Welche Langzeitfolgen eine Infektion mit dem neuartigen Coronavirus haben kann, lässt sich noch nicht abschätzen. Dafür kennen wir das Virus schlichtweg noch nicht lang genug. Forscher des Universitätsklinikums Frankfurt geben nun einen Ausblick darauf, was genesene Covid-19-Patienten erwarten könnte.
Wie das Team um Valentina Puntmann im Fachjournal «Jama Cardiology» schreibt, konnte bei einem Grossteil der untersuchten Ex-Covid-Patienten Schädigungen am Herzen nachgewiesen werden.
Dauerhafte Herzschäden?
Für die Studie hatten Puntmann und ihre Kollegen die Magnetresonanzaufnahmen der Herzen von insgesamt 100 Patienten ausgewertet, welche sich bereits von der Infektion mit Sars-CoV-2 erholten – entweder zu Hause (⅔) oder im Spital (⅓). Die Aufnahmen waren etwa zwei Monate nach einer akuten Corona-Infektion gemacht worden.
Ergebnis: Bei 78 der insgesamt 100 Teilnehmer zwischen 45 und 53 Jahre stellten die Wissenschaftler entzündliche Veränderungen des Herzmuskels oder des Herzbeutels fest. Dies auch bei jenen Patienten, die einen nur milden Verlauf hinter sich hatten oder deren Erkrankung symptomlos war und die zuvor gesund und sportlich gewesen waren. Bei keinem waren die Symptome bereits während der Erkrankung aufgetreten.

▸ **DATEN ZUR ÜBERPRÜFUNG**

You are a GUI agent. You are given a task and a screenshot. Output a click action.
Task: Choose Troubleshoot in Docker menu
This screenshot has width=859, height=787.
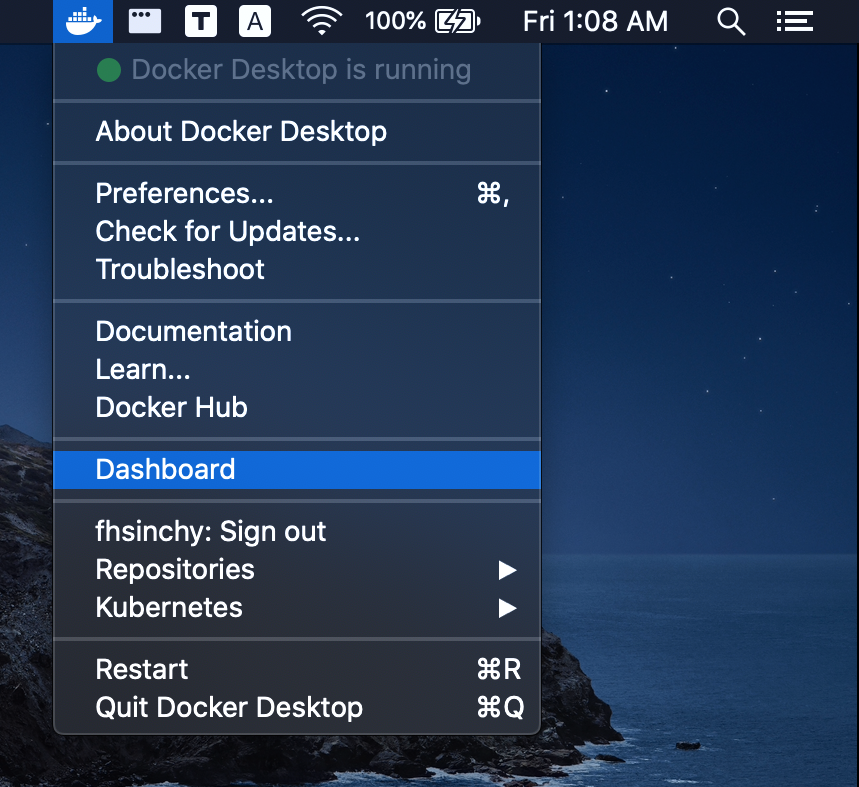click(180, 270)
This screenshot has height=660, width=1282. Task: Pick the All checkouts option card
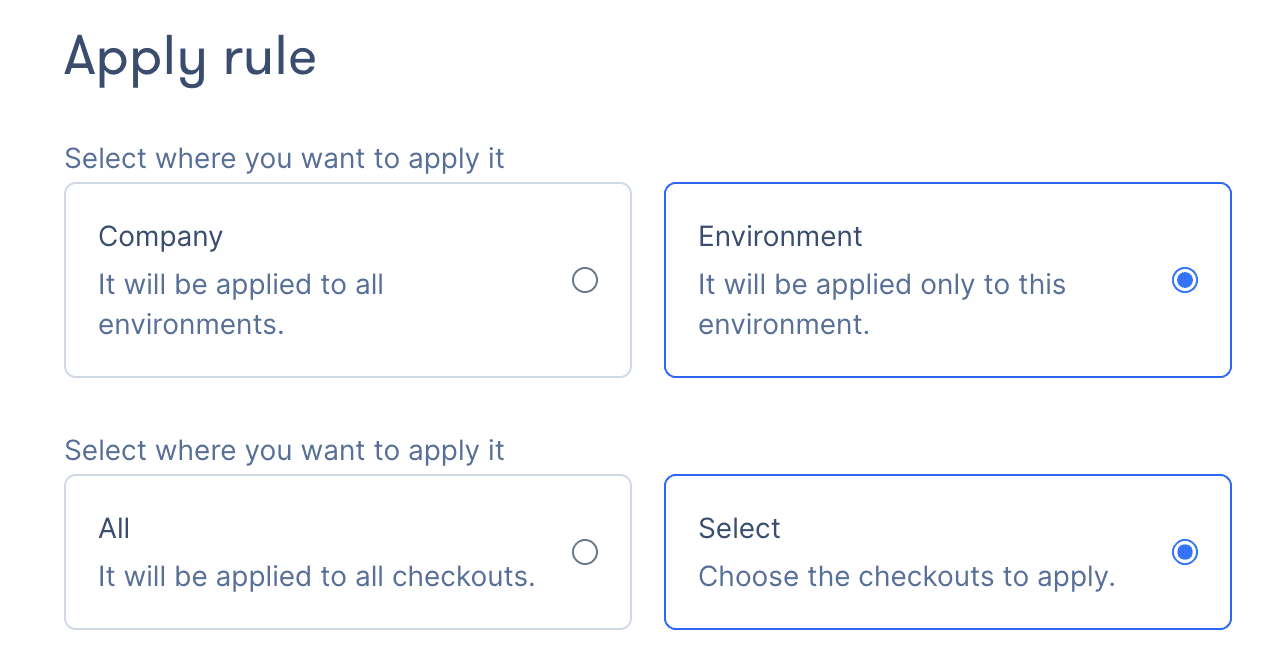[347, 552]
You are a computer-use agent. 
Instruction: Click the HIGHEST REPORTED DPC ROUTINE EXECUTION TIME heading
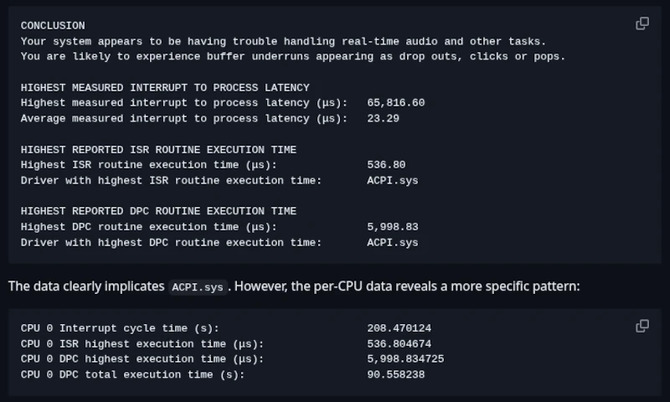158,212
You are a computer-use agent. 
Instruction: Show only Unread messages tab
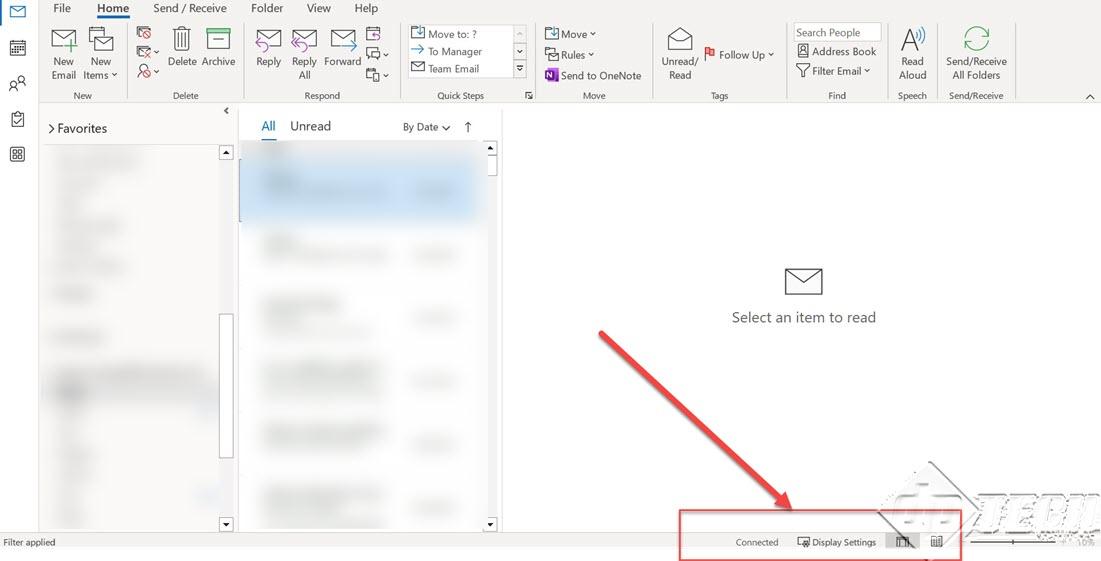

▸ **AUFGABE**
Bei wie vielen der 100 untersuchten Patienten stellten die Wissenschaftler laut dem vorliegenden Text entzündliche Veränderungen des Herzmuskels oder des Herzbeutels fest?

▸ **LÖSUNG**
Bei 78 der 100 Teilnehmer.